Going through the entries below, copy out each line that contains "button".

[Saved entries]
============================================================
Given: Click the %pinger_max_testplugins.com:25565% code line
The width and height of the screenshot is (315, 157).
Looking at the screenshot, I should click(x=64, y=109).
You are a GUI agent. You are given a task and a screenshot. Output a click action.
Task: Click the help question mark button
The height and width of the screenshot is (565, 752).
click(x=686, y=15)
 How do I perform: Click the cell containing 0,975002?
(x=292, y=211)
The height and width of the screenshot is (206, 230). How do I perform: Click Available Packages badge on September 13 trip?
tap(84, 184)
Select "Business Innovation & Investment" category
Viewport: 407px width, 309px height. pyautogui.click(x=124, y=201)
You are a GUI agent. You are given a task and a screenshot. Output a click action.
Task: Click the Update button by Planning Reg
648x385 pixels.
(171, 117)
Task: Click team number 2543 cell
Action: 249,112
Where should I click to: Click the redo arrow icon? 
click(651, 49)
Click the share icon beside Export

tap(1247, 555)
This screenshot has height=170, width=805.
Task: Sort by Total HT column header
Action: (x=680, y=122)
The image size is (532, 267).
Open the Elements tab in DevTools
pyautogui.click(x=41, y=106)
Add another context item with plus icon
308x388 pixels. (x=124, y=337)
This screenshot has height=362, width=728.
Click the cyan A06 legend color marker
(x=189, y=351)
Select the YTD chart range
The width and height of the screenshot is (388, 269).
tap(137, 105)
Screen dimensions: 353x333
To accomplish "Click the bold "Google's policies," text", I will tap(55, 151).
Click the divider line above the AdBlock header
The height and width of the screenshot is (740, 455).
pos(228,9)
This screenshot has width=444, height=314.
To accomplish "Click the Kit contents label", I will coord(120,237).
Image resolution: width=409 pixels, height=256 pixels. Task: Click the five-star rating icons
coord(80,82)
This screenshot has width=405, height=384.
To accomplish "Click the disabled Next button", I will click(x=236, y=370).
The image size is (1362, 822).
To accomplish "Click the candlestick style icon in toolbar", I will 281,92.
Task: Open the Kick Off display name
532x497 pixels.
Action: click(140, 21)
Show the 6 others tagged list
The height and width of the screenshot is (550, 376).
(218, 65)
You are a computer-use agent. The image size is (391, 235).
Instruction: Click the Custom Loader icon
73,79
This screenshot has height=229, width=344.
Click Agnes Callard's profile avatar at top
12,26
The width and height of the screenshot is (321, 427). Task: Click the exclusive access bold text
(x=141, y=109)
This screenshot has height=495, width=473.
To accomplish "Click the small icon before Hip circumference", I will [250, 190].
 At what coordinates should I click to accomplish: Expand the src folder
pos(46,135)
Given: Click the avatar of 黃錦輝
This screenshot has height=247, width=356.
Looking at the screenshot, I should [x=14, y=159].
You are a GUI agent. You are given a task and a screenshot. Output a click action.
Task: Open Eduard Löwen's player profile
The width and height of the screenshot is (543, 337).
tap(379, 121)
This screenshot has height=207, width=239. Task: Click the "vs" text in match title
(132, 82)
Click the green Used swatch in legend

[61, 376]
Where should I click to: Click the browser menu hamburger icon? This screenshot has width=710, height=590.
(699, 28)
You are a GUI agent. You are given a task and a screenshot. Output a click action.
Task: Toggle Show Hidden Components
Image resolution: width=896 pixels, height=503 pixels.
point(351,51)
============================================================
● Response below
Task: Click the help question mark button
Task: Click the Update button by Planning Reg
To accomplish "Click the disabled Next button", I will click(x=236, y=370).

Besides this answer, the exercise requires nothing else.